その代わり、父親はしっかりと守ってやらねばなるまい。働いて養う…必要はないといえばないが。
安定した生活費の供給は大事なことだろう(震え声)
そう自分に言い聞かせて、働く意義を再定義する。
…休日という話が出たところで、あれを渡すか。
「少し、待っててくれ」
席を立ち、寝室へと向かう。
ベッドの下の刃物コレクションケース内に隠していたものを取り出し、リビングへ…。
「こんなもので、喜んでくれるかは分からないが…」
お洒落にデザインされた封筒をマリアへと差し出す。
「開けてもいい?」
「ああ」
封筒を開くマリア。
それを緊張して見守る自分。
果たして、喜んでくれるかどうか…。
「…記念写真撮影?」
「あ、ああ…最近は、妊娠中の写真を撮るマタニティフォトというのがあると聞いて、それでだな…」
再び、ギフトへ目を落とすマリア。
やはり、微妙だったか…?
「…嬉しい」
「え…?」
「素敵なプレゼントだと思うわ!もちろん、千鶴も一緒に写ってくれるんでしょう?」
「いや、俺は写真は…」
「写ってくれるんでしょう?」
「…はい」
諦めるしかなかった。
写真は苦手なんだ…。
まあ、いい。
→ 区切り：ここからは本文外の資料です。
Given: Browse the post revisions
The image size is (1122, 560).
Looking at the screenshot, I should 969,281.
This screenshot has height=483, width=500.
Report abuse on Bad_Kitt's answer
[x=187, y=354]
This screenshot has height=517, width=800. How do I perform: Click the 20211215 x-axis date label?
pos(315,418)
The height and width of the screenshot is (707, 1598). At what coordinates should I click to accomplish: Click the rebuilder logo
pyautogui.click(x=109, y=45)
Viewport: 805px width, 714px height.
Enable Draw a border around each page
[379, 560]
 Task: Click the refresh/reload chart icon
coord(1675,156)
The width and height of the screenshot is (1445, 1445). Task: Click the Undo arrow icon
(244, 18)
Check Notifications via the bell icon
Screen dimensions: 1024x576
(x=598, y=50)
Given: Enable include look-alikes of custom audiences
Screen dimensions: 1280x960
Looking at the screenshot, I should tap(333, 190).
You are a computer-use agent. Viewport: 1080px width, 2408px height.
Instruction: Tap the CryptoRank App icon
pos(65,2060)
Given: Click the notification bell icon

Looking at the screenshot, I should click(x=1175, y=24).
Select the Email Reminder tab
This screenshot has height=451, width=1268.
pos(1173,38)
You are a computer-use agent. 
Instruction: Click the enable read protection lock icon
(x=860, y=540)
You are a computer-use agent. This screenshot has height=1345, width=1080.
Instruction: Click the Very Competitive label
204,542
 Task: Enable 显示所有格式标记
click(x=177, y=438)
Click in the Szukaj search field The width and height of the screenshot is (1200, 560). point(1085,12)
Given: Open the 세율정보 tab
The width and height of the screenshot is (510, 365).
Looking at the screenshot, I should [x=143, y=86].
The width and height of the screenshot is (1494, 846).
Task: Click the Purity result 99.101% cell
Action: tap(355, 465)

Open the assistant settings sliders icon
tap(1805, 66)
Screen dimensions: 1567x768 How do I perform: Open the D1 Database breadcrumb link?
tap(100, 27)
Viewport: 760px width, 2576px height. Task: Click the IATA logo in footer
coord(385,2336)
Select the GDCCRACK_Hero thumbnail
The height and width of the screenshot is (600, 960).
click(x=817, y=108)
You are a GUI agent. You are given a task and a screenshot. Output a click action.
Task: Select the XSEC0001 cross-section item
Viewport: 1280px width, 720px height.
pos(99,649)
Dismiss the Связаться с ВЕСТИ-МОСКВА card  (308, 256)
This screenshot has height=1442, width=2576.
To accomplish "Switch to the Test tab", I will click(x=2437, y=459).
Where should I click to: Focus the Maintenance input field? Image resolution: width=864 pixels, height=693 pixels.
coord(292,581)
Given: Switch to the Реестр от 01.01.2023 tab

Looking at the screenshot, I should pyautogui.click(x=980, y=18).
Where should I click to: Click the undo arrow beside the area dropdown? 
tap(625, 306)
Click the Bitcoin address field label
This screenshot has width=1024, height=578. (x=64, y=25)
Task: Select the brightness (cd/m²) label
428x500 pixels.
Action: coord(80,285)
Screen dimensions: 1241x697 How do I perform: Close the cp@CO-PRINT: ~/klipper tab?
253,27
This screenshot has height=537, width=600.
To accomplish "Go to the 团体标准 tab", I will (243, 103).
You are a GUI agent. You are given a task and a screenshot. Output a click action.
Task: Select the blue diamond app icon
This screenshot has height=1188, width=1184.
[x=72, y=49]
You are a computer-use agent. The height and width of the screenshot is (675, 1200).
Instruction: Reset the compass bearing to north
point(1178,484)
話題を変えるか。
「…どうだ、子どもの様子は」
「元気に育ってるって。そろそろ男の子か女の子かも分かるって先生も言っていたし。それに最近!お腹蹴るようになったのよ!」
おお、よく言うあれか。
そこまで元気に成長してるようで何よりだ。
「それに、この時期になると耳も発達してパパとママの声を聞き分けるようになるって言われるみたいだからよく話しかけてるのよ。ねー?」
自分の腹を撫でながら、子どもに話しかけるマリア。
すっかり、母親みたいだと言われていたマリアが本物の母親になっていた。
「ほら、千鶴も話しかけて!声覚えてもらわないと!」
「話しかけろと言われてもな…」
ふむ…。
マリアの膨れた腹。
この中にいる子に、なんと話しかければいいのだろうか…。
…………。
「…こんにちは」
「ぷっ…なんで、そんな…ふふっ…他人行儀、なのよ…ふふっ…」
「笑うな!これでも真面目に考えて…」
「真面目にやってるのが面白いんでしょう!!!」
なんて奴だ。
人が真面目にやってるのに、それを笑うなんて。
…まあ、こんな風に明るく笑うマリアを見れたからよしとしよう。
誕生日おめでとう、マリア。
えー改めまして…劇場版ウルトラマンタイガ公開おめでとうございます!!!明日観に行きます!!!
…え?違う?
あ、マリアさんお誕生日おめでとうございます!!!
XDのメモリアマジで良かったっす!(XDはやってないけど)
なんとか、今日中に仕上げられてよかったです。